- [DATA SHOWN]:
━━━━━━

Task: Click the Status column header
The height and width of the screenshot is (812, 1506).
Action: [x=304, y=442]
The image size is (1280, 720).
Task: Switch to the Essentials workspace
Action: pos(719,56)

━━━━━━

- [AIM OF THE TASK]: Return all entries exactly.

- [ANSWER SECTION]:
Task: Click the Status column header
The height and width of the screenshot is (812, 1506).
Action: [x=304, y=442]
The image size is (1280, 720).
Task: Switch to the Essentials workspace
Action: pos(719,56)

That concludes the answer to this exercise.